__Texto de partida__:
+ + +

7 mar 2011

DIA 28 – Domingo

Estaba estirándome en la cama el domingo en la mañana cuando Verónica me preguntó -¿Por qué no vienes al gimnasio conmigo y hacemos un poco de bicyclegym?...

Había dormido bien luego de unos masajes que la noche anterior Verónica me había propinado como premio por haber jugado el partido de futbol y me provocaba sudar un poco, así que decidí acompañarla. Ella me advirtió que la clase sería fuerte para un principiante como yo, pero me reí en su cara y le dije que sería un paseíllo para mí.

-¡Tu clasecita de bicyclegym me va a servir de entrada antes de hacer mi rutina de ejercicios tardíos dominicales!- le dije, y ella apenas sonrió.

Confiado en mí buena condición física, me puse ropa deportiva y cargando una botella grande de agua, me dirigí al gimnasio dispuesto a estrenarme en la moda universal del bicyclegym, un ejercicio que miles de mujeres y algunos hombres, subidos en sus bicicletas estáticas y pedaleando frenéticamente al ritmo de una música demencial, practican con una especie de devoción religiosa y celo fanático. Esto lo tenía muy claro antes de subirme a la bicicleta: el bicyclegym no es un ejercicio más, es una secta peligrosa a la que no cualquiera puede pertenecer.

+ + +

__Registros extraídos__:
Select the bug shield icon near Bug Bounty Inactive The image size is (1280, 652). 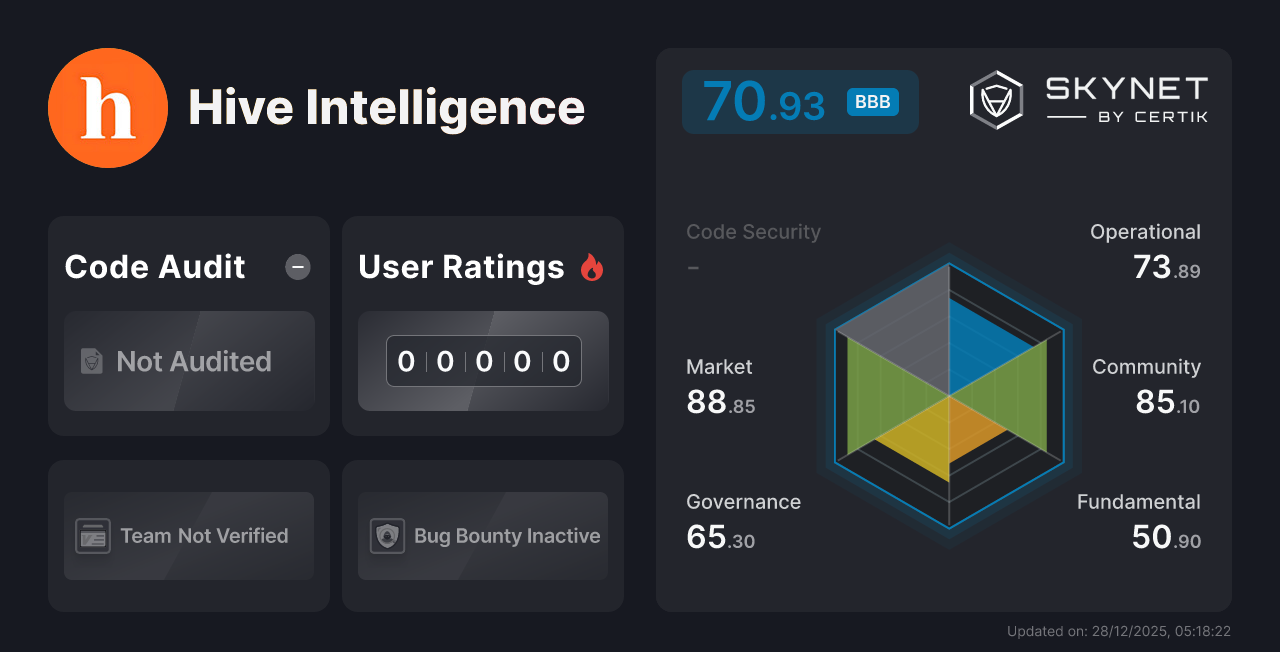388,536
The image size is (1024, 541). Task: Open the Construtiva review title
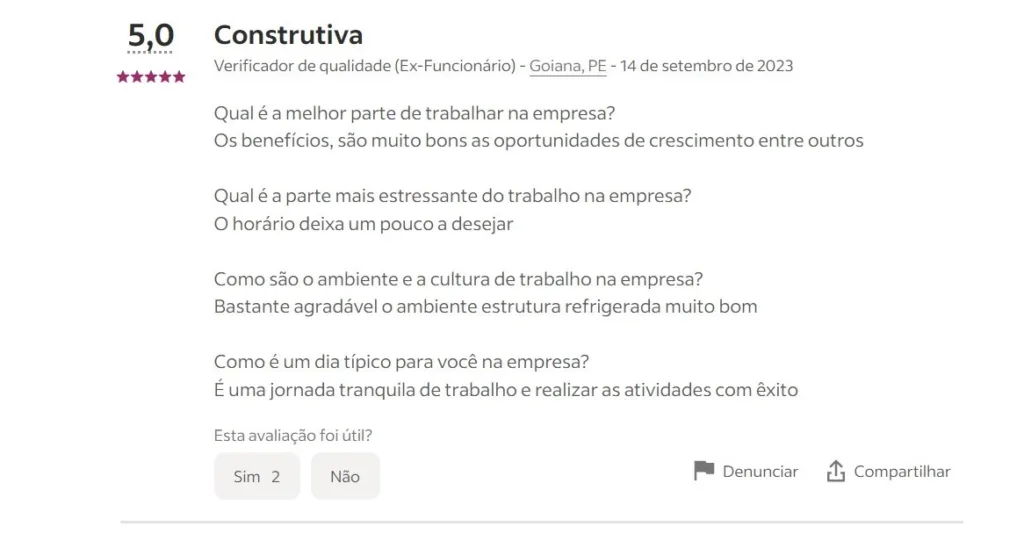coord(288,35)
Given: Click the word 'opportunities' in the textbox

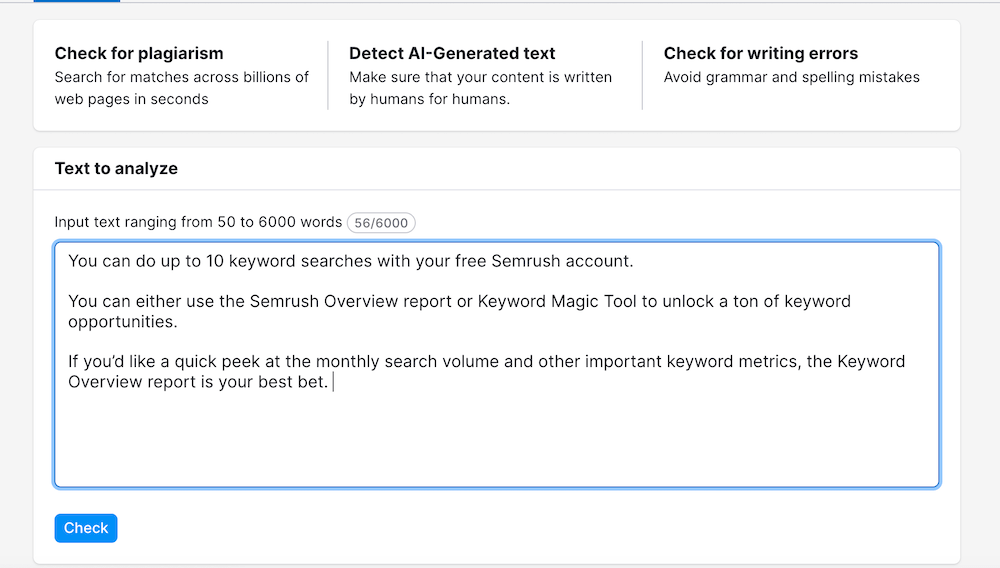Looking at the screenshot, I should (121, 322).
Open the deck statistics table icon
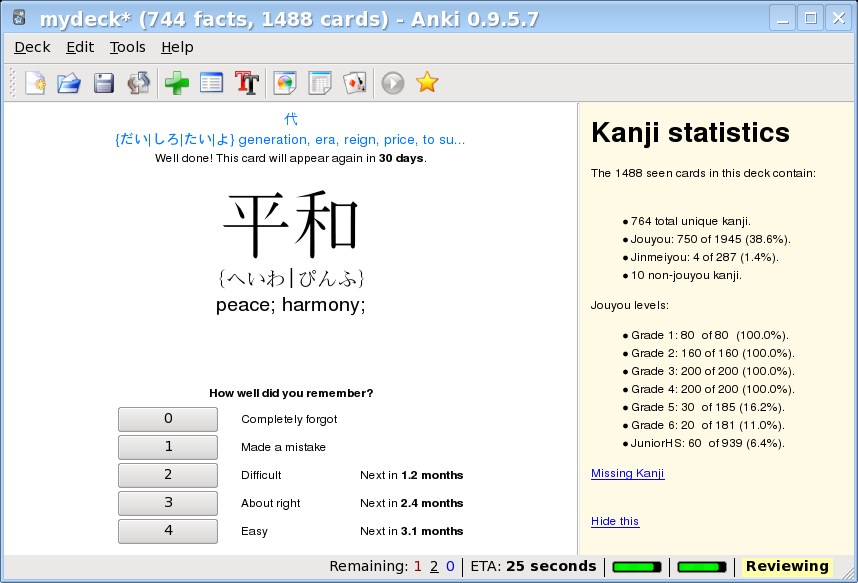This screenshot has height=583, width=858. coord(320,83)
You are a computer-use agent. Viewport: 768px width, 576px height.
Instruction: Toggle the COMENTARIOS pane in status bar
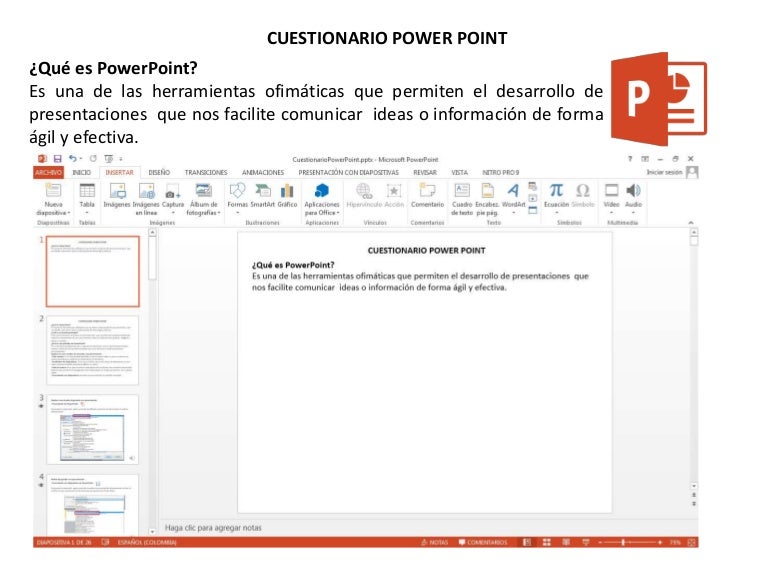point(482,542)
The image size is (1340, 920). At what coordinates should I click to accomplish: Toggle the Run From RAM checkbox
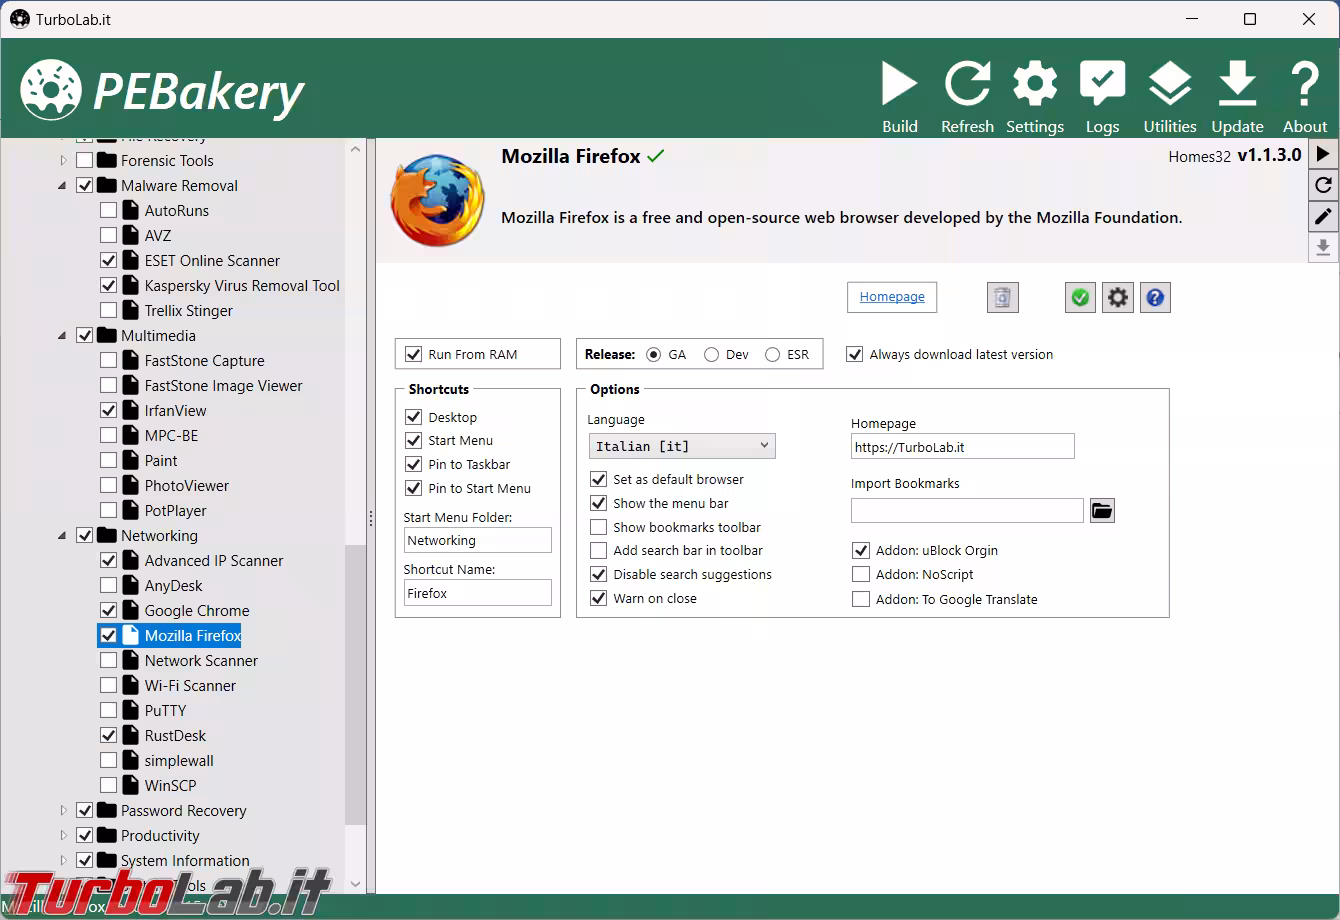click(x=414, y=354)
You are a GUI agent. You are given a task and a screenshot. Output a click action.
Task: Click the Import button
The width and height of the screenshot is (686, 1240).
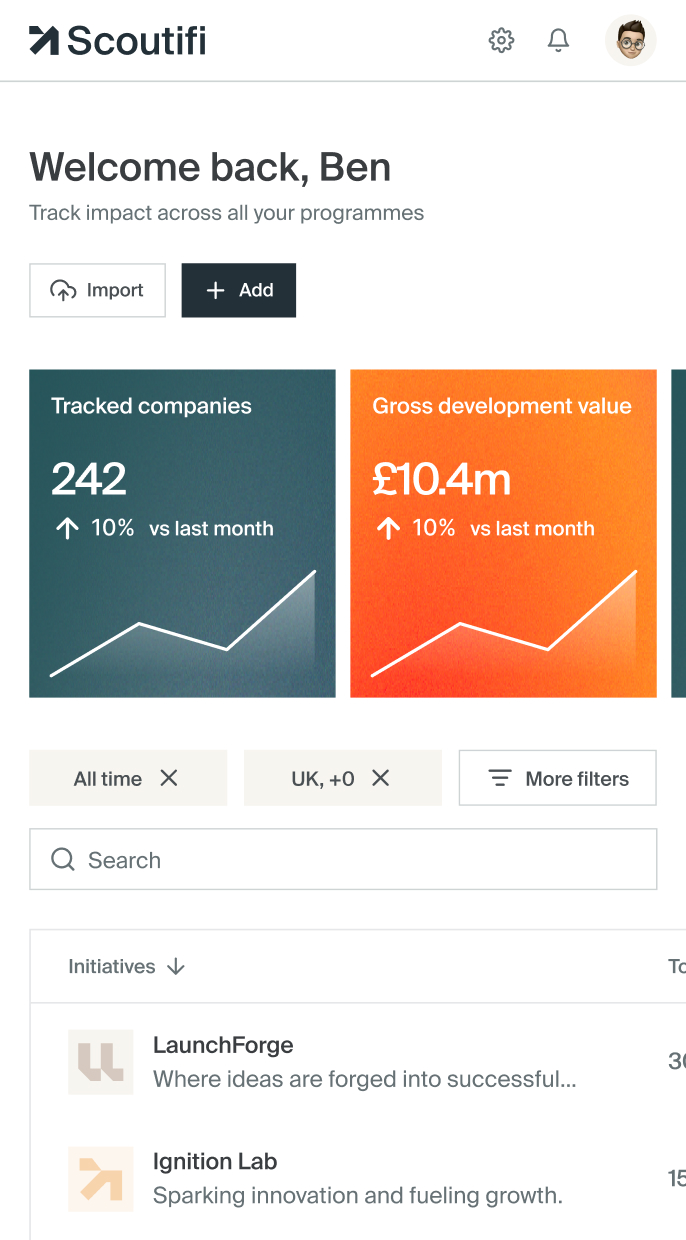click(x=97, y=290)
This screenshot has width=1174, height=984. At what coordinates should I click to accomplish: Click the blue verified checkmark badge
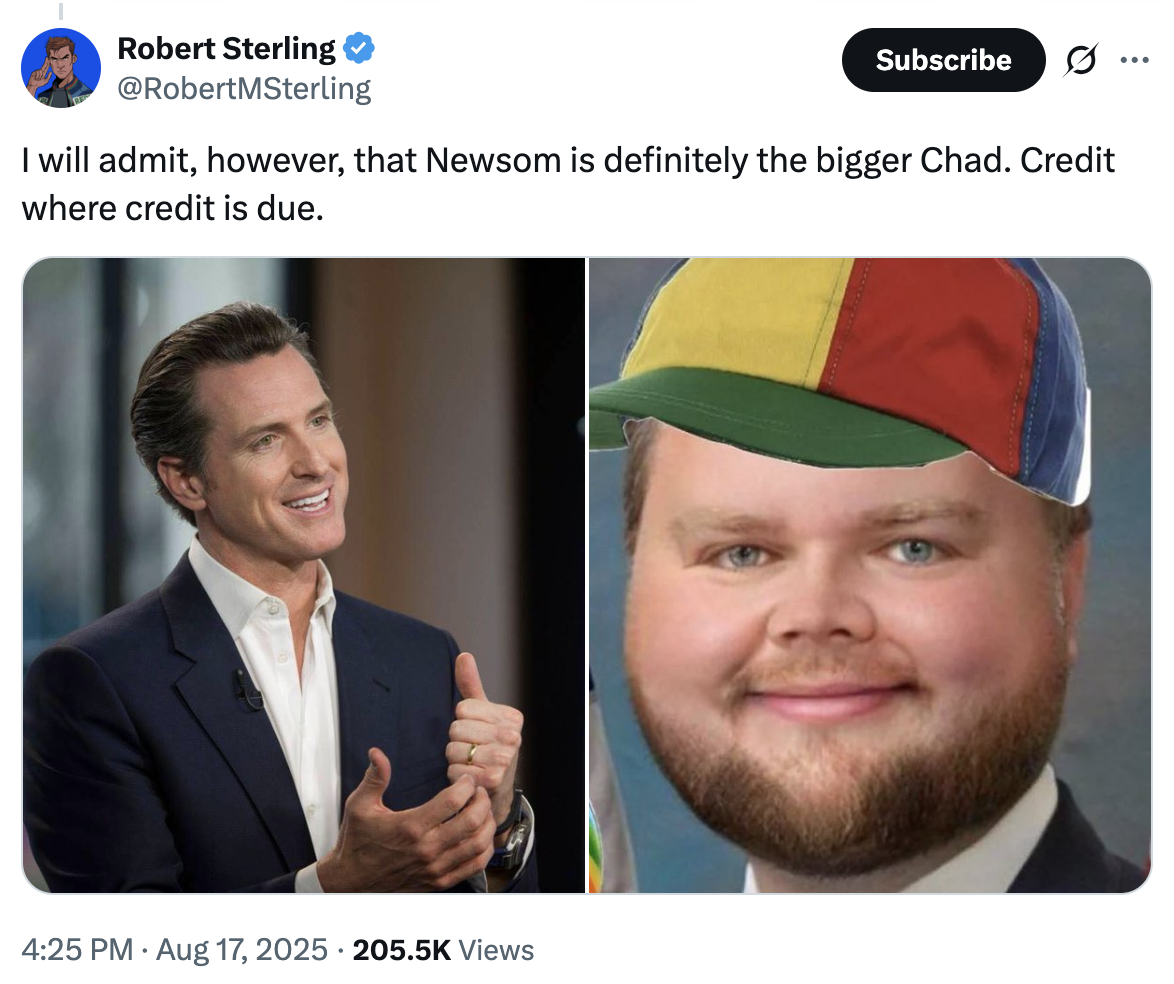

+ + +

En el texto de partida, ¿qué objeto cargaba quien narra camino al gimnasio?

__Ejercicio resuelto__: Una botella grande de agua.